You can find many examples of these kinds of books on my Nature Lore page.

Special Studies are an opportunity to focus on an individual topic in the area of botany, biology or earth science. They are usually seasonally based, and although they can be done as a family, older students can pursue particular interests of their own. Typically time is scheduled during the morning hours to read books pertaining to the topic, and then during afternoon nature study the topic can be looked at more closely by way of observation or an object lesson. Read more about implementing special studies.

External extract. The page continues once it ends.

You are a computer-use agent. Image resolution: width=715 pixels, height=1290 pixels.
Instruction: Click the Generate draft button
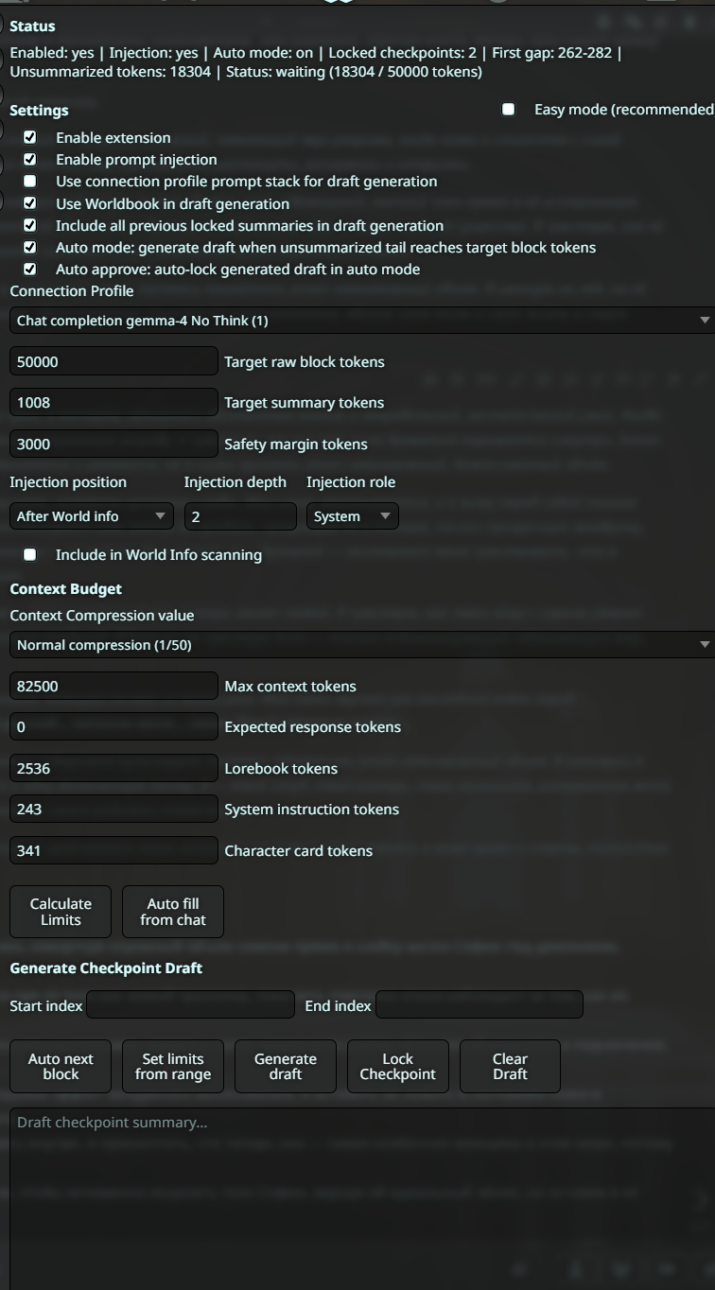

Object Lessons are usually done during nature study time, as a compliment to your special study topic. The Handbook of Nature Study is a great resource for this as it contains many short lessons divided by topic. The idea is that you take about 10 minutes to look much closer at something specific, even directing a few “casual” questions to the children to help them notice something they may not see without prompting. This activity should only take about 10 minutes. Read more about the use of object lessons in my article on implementing special studies.

Nature Study is done every afternoon when the child is young, but even as they get older they should have a minimum of one full afternoon spent outside each week. Frequently a nature walk is done during this time, but it is not necessary. The goal is to spend time outside observing what there is to see, however, this is not a time for the teacher to teach, but rather should be child-led. Read more about what afternoon time looks like when you have young children.

Brush Drawing is a form of water color painting that requires very little water. It is a way for students to record their observations, even when they are still too young to write in their nature notebooks. Learn more about it in my article keeping a nature journal.

I hope this helps! Let me know if I missed one that you would like to know more about.